Thursday, August 14, 2014

A Kindergarten Cleopatra in a Kaleidoscope World



I think it's pretty common knowledge that boys and girls are different. Not just innies vs. outies, but we're wired differently. If you ask a little boy what he wants to be when he grows up, he'll probably say one of three things:  a professional athlete, a fireman, or....just like daddy. If you ask my daughter what she wants to be when she grows up, she'll say one of these:

  • A mermaid gymnast
  • A teacher
  • An upside down dancer
  • A baker so she can "do the fondant and make delicious treats" all day
  • A ballerina
  • The lost princess
I'm good with most of those options. As long as she works hard, is happy, and is doing something to make the world a better place, I'm fine with it.

Despite her tiny packaging, she has a strong foundation in leadership and is developing her authoritarian voice exponentially with each passing day. (Did I pull that off?)

We're one week into school, and she has already made her mark on her school. The other morning, I dropped her and Rae-Rae off in the morning, and the famous Mr. T. (the coolest teacher in the universe according to my kids) helps her out of the car. Now I don't know what kind of happy juice this guy has in the mornings, but somehow, he makes the kids feel like they're stepping out of a limo at the Academy Awards instead of out of Bessie behind the school. He helps Emma out and walks her to the sidewalk, where she latches onto his finger and won't let go. So what does he do? This tall-as-a-Redwood P.E. coach lets himself be drug down the sidewalk behind a 3-foot nothing ball of assertiveness donning a twinkly Frozen backpack and seizure-inducing strobe shoes.

On the first day of school, apparently not all the children in her class were as confident and prepared to learn as she.  I expected as much as during the Assemblage of Supplies Pertaining to the Health, Artistry and Literacy of Tomorrow (ASPHALT) (a.k.a. school orientation), one child was doing the baby monkey grasp of terror, one was doing a headstand in his cubby, and a small cooperative of young girls may or may not have been reenacting 'Frozen'  in the book nook.

(Let me preface this by saying that we are still working on our 'r' pronunciation. I'm not making fun of my daughter by any means, but to grasp how difficult it is to keep a straight face sometimes, I will be writing the following recollections in Emma-nese).

My daughter comes home the first day, and says, "Mom, we have a wunnah in our class. Every time my teachah walked away from the dah, this little boy would twy to wun away and find his mommy. Do you know what my teachah said? She said 'No sah! No sah! You cannot wun away!' And she had to put the twash can in fwont of the dah so that he couldn't wun away. And do you know what I said? I told hah that he's childish."

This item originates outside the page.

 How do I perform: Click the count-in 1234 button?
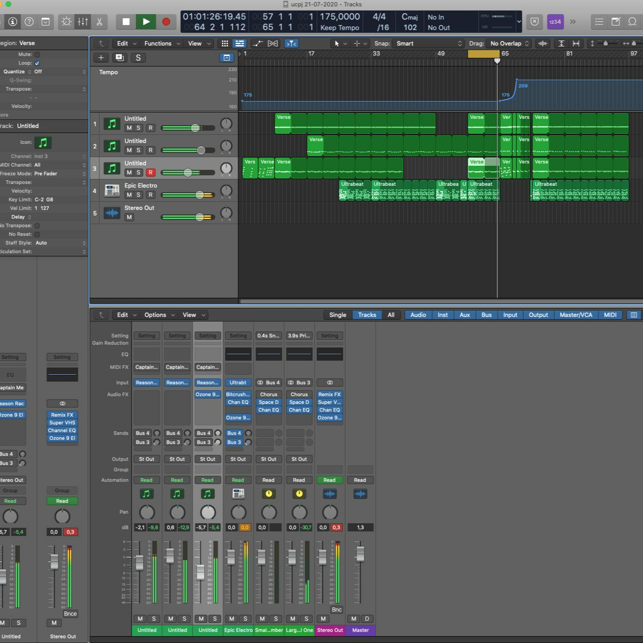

Since then, I've learned quite a bit about her classmates.
  • Some little girl's poor father has staples in his belly. The reasoning behind the staples is still under investigation... as is whether or not the poor man lived... as is the name of this newfound best friend.
  • 99% of children in the class are juvenile delinquents and will surely be on "Beyond Scared Straight" by Labor Day. 
  • Another interesting fact....apparently, if there are two children in the lower 48 with the same name, they will be placed in the same class. Yes, Sasquatchetta Smith of Kansas City and Sasquatchetta Goldbloom of the Bronx will have to be bussed in to make things as confusing as possible for their teachers. Seriously...in a class of about 20 kids, there are 3 sets of name twins! C'mon, random class generating app, give the teachers a break!
It's been a great start to a colorful year, and though I'd rather wash down some kimchi with Tabasco than second guess authority, I do have a minor complaint. I pack my children's lunches each day, and have found these nifty little divided containers with fitted lids. As the lids are fitted, they are a little tough to remove. My daughter asked the lunch monitor at their table to help get the lid off, and was told that she needed to bring something she could open herself...that it's not the monitor's job to open her lunch.

Wait a minute, back that Twinkie up! YOU WORK FOR A SCHOOL. YOUR JOB IS TO HELP CHILDREN. But that's not the part that bothers me the most.

What kind of people do you think these children will grow up to be, when during the first week of school, they're told to stop asking for help and do it themselves? I understand that Ms. Lunch Lady Monitor Gone Rogue doesn't want to open 20+ lunch containers, but are you kidding me? Would it kill you to be nice? Not for the whole year, as that would probably cause cancer, but at least for a week or two? How about you help show her that she can do it if she tries, instead of condemning her choice of lunch containers and making her cry?

Well, guess what, Corn Dog Commandant? I hope you have a blessed day anyway, though I may or may not have wished for your keys to get locked in your car. Just call the police or a locksmith, right? Oh, wait, I also wished that they would tell you "It's your problem. Fix it yourself."

I hope your applesauce gets ALL UP IN your cracker compartment.